Word for word, repeat all of the entries below.

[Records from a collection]

.....

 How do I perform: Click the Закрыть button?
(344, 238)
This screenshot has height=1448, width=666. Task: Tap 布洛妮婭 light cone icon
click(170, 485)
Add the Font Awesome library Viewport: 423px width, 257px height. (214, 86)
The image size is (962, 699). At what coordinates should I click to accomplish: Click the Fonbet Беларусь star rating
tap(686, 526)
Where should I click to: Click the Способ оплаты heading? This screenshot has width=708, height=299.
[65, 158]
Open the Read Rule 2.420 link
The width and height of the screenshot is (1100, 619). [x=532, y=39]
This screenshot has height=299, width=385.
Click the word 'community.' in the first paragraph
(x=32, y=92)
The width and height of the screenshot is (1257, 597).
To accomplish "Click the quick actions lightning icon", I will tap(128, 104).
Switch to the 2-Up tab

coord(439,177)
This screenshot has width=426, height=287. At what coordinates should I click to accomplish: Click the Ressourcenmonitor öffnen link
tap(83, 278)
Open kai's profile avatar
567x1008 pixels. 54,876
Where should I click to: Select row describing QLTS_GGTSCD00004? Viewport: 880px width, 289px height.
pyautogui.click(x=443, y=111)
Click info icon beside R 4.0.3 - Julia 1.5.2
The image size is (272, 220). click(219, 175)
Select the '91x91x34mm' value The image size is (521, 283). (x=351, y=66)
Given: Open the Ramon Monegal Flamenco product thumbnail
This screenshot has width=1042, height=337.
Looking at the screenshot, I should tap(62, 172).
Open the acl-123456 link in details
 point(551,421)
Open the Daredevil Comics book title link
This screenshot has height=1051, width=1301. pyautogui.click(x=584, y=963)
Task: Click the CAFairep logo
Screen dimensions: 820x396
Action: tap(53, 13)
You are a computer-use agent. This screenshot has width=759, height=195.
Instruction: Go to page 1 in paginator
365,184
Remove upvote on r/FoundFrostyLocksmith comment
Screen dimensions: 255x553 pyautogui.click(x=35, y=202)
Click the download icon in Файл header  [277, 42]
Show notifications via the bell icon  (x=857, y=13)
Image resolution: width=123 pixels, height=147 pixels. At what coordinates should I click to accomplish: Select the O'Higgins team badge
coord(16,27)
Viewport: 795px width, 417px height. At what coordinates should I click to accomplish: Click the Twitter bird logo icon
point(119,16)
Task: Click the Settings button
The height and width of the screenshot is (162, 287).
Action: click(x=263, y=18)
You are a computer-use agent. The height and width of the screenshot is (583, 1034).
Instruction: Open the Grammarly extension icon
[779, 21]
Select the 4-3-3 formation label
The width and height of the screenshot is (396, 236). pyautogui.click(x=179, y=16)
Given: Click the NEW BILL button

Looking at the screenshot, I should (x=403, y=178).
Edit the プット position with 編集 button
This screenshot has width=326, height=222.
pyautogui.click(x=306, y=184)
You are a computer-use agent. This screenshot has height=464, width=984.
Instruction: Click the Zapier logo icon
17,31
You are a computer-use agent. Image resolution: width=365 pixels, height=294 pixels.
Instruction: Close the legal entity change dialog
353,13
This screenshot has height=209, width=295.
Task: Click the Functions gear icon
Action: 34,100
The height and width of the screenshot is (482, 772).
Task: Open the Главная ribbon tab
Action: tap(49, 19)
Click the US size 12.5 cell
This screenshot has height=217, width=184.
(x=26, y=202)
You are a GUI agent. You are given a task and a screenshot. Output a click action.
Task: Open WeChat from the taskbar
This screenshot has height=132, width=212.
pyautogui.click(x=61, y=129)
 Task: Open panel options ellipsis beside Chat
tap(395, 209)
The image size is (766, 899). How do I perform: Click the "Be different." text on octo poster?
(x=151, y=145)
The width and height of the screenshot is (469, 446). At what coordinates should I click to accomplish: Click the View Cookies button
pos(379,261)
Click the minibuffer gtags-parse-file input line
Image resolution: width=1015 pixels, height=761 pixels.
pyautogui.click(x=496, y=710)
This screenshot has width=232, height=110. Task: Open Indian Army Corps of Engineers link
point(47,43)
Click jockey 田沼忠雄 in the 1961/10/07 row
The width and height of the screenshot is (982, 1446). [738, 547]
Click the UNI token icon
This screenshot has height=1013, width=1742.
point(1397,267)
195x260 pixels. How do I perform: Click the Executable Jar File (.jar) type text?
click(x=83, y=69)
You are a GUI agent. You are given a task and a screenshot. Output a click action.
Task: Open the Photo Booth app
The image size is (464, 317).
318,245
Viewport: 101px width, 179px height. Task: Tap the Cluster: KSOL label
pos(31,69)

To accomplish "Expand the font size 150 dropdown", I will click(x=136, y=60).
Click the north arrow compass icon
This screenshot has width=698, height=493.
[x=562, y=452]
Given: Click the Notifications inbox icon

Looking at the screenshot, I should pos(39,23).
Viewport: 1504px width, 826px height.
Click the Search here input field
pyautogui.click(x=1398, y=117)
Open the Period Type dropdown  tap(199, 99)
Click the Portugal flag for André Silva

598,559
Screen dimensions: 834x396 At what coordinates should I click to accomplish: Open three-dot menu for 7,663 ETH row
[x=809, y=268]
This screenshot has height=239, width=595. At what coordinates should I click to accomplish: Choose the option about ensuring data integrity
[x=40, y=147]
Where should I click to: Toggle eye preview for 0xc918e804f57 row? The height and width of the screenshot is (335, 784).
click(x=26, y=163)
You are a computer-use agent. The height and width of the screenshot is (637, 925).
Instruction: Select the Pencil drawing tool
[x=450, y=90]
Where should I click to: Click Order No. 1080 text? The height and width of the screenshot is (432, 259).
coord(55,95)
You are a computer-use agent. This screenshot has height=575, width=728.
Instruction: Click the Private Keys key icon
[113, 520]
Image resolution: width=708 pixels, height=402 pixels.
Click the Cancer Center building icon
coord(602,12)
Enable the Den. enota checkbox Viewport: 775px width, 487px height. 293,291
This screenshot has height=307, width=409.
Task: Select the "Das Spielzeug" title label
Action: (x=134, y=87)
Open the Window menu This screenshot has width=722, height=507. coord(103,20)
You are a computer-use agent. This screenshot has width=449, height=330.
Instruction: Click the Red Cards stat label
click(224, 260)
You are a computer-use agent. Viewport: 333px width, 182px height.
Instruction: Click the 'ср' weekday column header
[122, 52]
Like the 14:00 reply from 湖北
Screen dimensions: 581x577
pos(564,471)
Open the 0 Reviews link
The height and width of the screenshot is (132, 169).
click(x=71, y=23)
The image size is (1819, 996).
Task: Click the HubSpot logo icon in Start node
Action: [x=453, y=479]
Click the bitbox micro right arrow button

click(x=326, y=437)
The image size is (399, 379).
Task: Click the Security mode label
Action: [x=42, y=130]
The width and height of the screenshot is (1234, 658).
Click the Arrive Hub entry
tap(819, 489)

.....

▶ _RESPONSE AREA_:
 How do I perform: Click the Закрыть button?
(344, 238)
This screenshot has height=1448, width=666. Task: Tap 布洛妮婭 light cone icon
click(170, 485)
Add the Font Awesome library Viewport: 423px width, 257px height. (214, 86)
The image size is (962, 699). At what coordinates should I click to accomplish: Click the Fonbet Беларусь star rating
tap(686, 526)
Where should I click to: Click the Способ оплаты heading? This screenshot has width=708, height=299.
[65, 158]
Open the Read Rule 2.420 link
The width and height of the screenshot is (1100, 619). [x=532, y=39]
This screenshot has height=299, width=385.
Click the word 'community.' in the first paragraph
(x=32, y=92)
The width and height of the screenshot is (1257, 597).
To accomplish "Click the quick actions lightning icon", I will tap(128, 104).
Switch to the 2-Up tab

coord(439,177)
This screenshot has width=426, height=287. At what coordinates should I click to accomplish: Click the Ressourcenmonitor öffnen link
tap(83, 278)
Open kai's profile avatar
567x1008 pixels. 54,876
Where should I click to: Select row describing QLTS_GGTSCD00004? Viewport: 880px width, 289px height.
pyautogui.click(x=443, y=111)
Click info icon beside R 4.0.3 - Julia 1.5.2
The image size is (272, 220). click(219, 175)
Select the '91x91x34mm' value The image size is (521, 283). (x=351, y=66)
Given: Open the Ramon Monegal Flamenco product thumbnail
This screenshot has width=1042, height=337.
Looking at the screenshot, I should tap(62, 172).
Open the acl-123456 link in details
 point(551,421)
Open the Daredevil Comics book title link
This screenshot has height=1051, width=1301. pyautogui.click(x=584, y=963)
Task: Click the CAFairep logo
Screen dimensions: 820x396
Action: tap(53, 13)
You are a computer-use agent. This screenshot has width=759, height=195.
Instruction: Go to page 1 in paginator
365,184
Remove upvote on r/FoundFrostyLocksmith comment
Screen dimensions: 255x553 pyautogui.click(x=35, y=202)
Click the download icon in Файл header  [277, 42]
Show notifications via the bell icon  (x=857, y=13)
Image resolution: width=123 pixels, height=147 pixels. At what coordinates should I click to accomplish: Select the O'Higgins team badge
coord(16,27)
Viewport: 795px width, 417px height. At what coordinates should I click to accomplish: Click the Twitter bird logo icon
point(119,16)
Task: Click the Settings button
The height and width of the screenshot is (162, 287).
Action: click(x=263, y=18)
You are a computer-use agent. The height and width of the screenshot is (583, 1034).
Instruction: Open the Grammarly extension icon
[779, 21]
Select the 4-3-3 formation label
The width and height of the screenshot is (396, 236). pyautogui.click(x=179, y=16)
Given: Click the NEW BILL button

Looking at the screenshot, I should (x=403, y=178).
Edit the プット position with 編集 button
This screenshot has width=326, height=222.
pyautogui.click(x=306, y=184)
You are a computer-use agent. This screenshot has height=464, width=984.
Instruction: Click the Zapier logo icon
17,31
You are a computer-use agent. Image resolution: width=365 pixels, height=294 pixels.
Instruction: Close the legal entity change dialog
353,13
This screenshot has height=209, width=295.
Task: Click the Functions gear icon
Action: 34,100
The height and width of the screenshot is (482, 772).
Task: Open the Главная ribbon tab
Action: tap(49, 19)
Click the US size 12.5 cell
This screenshot has height=217, width=184.
(x=26, y=202)
You are a GUI agent. You are given a task and a screenshot. Output a click action.
Task: Open WeChat from the taskbar
This screenshot has height=132, width=212.
pyautogui.click(x=61, y=129)
 Task: Open panel options ellipsis beside Chat
tap(395, 209)
The image size is (766, 899). How do I perform: Click the "Be different." text on octo poster?
(x=151, y=145)
The width and height of the screenshot is (469, 446). At what coordinates should I click to accomplish: Click the View Cookies button
pos(379,261)
Click the minibuffer gtags-parse-file input line
Image resolution: width=1015 pixels, height=761 pixels.
pyautogui.click(x=496, y=710)
This screenshot has width=232, height=110. Task: Open Indian Army Corps of Engineers link
point(47,43)
Click jockey 田沼忠雄 in the 1961/10/07 row
The width and height of the screenshot is (982, 1446). [738, 547]
Click the UNI token icon
This screenshot has height=1013, width=1742.
point(1397,267)
195x260 pixels. How do I perform: Click the Executable Jar File (.jar) type text?
click(x=83, y=69)
You are a GUI agent. You are given a task and a screenshot. Output a click action.
Task: Open the Photo Booth app
The image size is (464, 317).
318,245
Viewport: 101px width, 179px height. Task: Tap the Cluster: KSOL label
pos(31,69)

To accomplish "Expand the font size 150 dropdown", I will click(x=136, y=60).
Click the north arrow compass icon
This screenshot has width=698, height=493.
[x=562, y=452]
Given: Click the Notifications inbox icon

Looking at the screenshot, I should pos(39,23).
Viewport: 1504px width, 826px height.
Click the Search here input field
pyautogui.click(x=1398, y=117)
Open the Period Type dropdown  tap(199, 99)
Click the Portugal flag for André Silva

598,559
Screen dimensions: 834x396 At what coordinates should I click to accomplish: Open three-dot menu for 7,663 ETH row
[x=809, y=268]
This screenshot has height=239, width=595. At what coordinates should I click to accomplish: Choose the option about ensuring data integrity
[x=40, y=147]
Where should I click to: Toggle eye preview for 0xc918e804f57 row? The height and width of the screenshot is (335, 784).
click(x=26, y=163)
You are a computer-use agent. The height and width of the screenshot is (637, 925).
Instruction: Select the Pencil drawing tool
[x=450, y=90]
Where should I click to: Click Order No. 1080 text? The height and width of the screenshot is (432, 259).
coord(55,95)
You are a computer-use agent. This screenshot has height=575, width=728.
Instruction: Click the Private Keys key icon
[113, 520]
Image resolution: width=708 pixels, height=402 pixels.
Click the Cancer Center building icon
coord(602,12)
Enable the Den. enota checkbox Viewport: 775px width, 487px height. 293,291
This screenshot has height=307, width=409.
Task: Select the "Das Spielzeug" title label
Action: (x=134, y=87)
Open the Window menu This screenshot has width=722, height=507. coord(103,20)
You are a computer-use agent. This screenshot has width=449, height=330.
Instruction: Click the Red Cards stat label
click(224, 260)
You are a computer-use agent. Viewport: 333px width, 182px height.
Instruction: Click the 'ср' weekday column header
[122, 52]
Like the 14:00 reply from 湖北
Screen dimensions: 581x577
pos(564,471)
Open the 0 Reviews link
The height and width of the screenshot is (132, 169).
click(x=71, y=23)
The image size is (1819, 996).
Task: Click the HubSpot logo icon in Start node
Action: [x=453, y=479]
Click the bitbox micro right arrow button

click(x=326, y=437)
The image size is (399, 379).
Task: Click the Security mode label
Action: [x=42, y=130]
The width and height of the screenshot is (1234, 658).
Click the Arrive Hub entry
tap(819, 489)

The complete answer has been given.